Whenever a visitor comes to the allotments in the summer they are usually over awed and inspired by the huge array of sights and smells befuddling their senses. During the winter season however it takes more of a connoisseur to appreciate what is going on in the ground – to the untrained eye it can just appear as a mess of brown and green. For this reason I always recommend when you try to get children interested in gardening – do it in the summer – if you try in the winter you may well lose them for life!
Today I got such a sense of satisfaction from seeing the “Field Bean Green Manure” which I planted in July is completely covering the plot I’ve earmarked for planting my maincrop potatoes next April.
I was a little worried that I had planted the field bean green manure too late and the bacteria (which forms the symbiotic relationship whilst living in the plants root system and drawing nitrogen from the atmosphere to be converted into ammonia which can be absorbed by the plant as explained below) would be dormant as it is most active in the summer – but it seems I got them planted in time – phew!
Potatoes are a big consumer of Nitrogen – and to get a good crop you should use a good nitrogenous fertiliser – the green manure crop which I’m using was specifically chosen for the legume families well known attribute of “Nitrogen Fixing”.

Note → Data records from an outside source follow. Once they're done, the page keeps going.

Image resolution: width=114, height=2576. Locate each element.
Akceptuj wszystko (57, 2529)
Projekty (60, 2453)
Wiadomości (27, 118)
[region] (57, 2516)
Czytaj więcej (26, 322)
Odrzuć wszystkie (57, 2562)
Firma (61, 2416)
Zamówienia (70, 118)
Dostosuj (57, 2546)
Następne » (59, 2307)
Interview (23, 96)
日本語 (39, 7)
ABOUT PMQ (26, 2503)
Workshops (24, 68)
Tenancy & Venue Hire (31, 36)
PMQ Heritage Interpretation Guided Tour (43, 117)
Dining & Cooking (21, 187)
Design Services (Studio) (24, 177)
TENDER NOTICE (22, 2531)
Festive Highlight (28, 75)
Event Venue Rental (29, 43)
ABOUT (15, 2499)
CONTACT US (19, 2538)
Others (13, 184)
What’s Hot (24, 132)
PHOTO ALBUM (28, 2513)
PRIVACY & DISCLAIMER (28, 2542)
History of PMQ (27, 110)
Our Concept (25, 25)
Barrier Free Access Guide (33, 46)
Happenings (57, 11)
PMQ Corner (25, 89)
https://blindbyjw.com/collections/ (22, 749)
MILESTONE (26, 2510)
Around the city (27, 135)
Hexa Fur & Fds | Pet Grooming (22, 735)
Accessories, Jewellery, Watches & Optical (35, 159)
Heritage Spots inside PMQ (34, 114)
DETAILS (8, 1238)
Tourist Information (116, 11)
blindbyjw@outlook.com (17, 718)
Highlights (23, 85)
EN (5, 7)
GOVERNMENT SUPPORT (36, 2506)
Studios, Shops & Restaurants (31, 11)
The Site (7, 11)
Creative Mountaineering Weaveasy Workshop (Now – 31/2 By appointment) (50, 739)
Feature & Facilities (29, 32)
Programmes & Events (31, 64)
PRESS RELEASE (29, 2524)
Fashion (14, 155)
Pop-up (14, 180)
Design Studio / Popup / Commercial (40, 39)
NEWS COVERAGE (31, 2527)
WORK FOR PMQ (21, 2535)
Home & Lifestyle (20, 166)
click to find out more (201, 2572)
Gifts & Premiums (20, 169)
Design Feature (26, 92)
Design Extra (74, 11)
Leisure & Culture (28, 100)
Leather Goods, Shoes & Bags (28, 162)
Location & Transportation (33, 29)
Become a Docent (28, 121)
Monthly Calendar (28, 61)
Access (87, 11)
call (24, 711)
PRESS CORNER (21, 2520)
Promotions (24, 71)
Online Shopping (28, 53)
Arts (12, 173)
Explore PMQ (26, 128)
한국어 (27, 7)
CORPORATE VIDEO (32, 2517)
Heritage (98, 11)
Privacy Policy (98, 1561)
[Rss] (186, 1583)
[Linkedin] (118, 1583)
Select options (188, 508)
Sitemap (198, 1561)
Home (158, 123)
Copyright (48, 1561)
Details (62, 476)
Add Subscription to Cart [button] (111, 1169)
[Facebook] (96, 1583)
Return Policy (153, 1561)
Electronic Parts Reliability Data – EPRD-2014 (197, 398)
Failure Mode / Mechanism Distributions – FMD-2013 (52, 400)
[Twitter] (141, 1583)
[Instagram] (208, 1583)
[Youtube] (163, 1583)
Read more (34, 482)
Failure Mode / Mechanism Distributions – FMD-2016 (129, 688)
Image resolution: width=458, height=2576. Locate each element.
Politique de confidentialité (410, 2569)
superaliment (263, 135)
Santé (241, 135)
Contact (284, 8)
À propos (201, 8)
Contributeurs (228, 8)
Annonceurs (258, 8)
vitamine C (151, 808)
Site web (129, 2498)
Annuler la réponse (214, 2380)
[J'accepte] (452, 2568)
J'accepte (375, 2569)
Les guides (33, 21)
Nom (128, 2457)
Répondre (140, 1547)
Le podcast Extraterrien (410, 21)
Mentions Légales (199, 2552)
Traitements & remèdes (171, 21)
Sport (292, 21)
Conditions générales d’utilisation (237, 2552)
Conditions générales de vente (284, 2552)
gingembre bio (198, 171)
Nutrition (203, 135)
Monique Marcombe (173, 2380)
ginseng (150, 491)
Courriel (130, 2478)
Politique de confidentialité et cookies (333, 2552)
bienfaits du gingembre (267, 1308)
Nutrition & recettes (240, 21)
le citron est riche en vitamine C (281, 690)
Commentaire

What is Biological Nitrogen Fixing?
Discovered in the late 1880’s by the German agronomist Hermann Hellriegel and Dutch microbiologist Martinus Beijerinck biological nitrogen fixing uses bacteria naturally present in the soil to take nitrogen gas from the atmosphere and convert it into ammonia which is readily absorbed by the legume plant, resulting in a healthy nitrogen rich dark green leafy specimen (as you can see in my picture!)
So now each time I walk into my allotment in the dreary winter months ahead I’ll get a little feeling of satisfaction seeing my green manure success! I will soon be cutting them down before they flower and then I’ll dig them into the soil as the perfect bedding preparation for my nitrogen loving maincrop potatoes!
One thing to keep in mind when using green manure is to watch out for slugs and snails – they thrive in the shady damp atmosphere underneath the legume plants leaves – use plenty of slug pellets and you should be ok!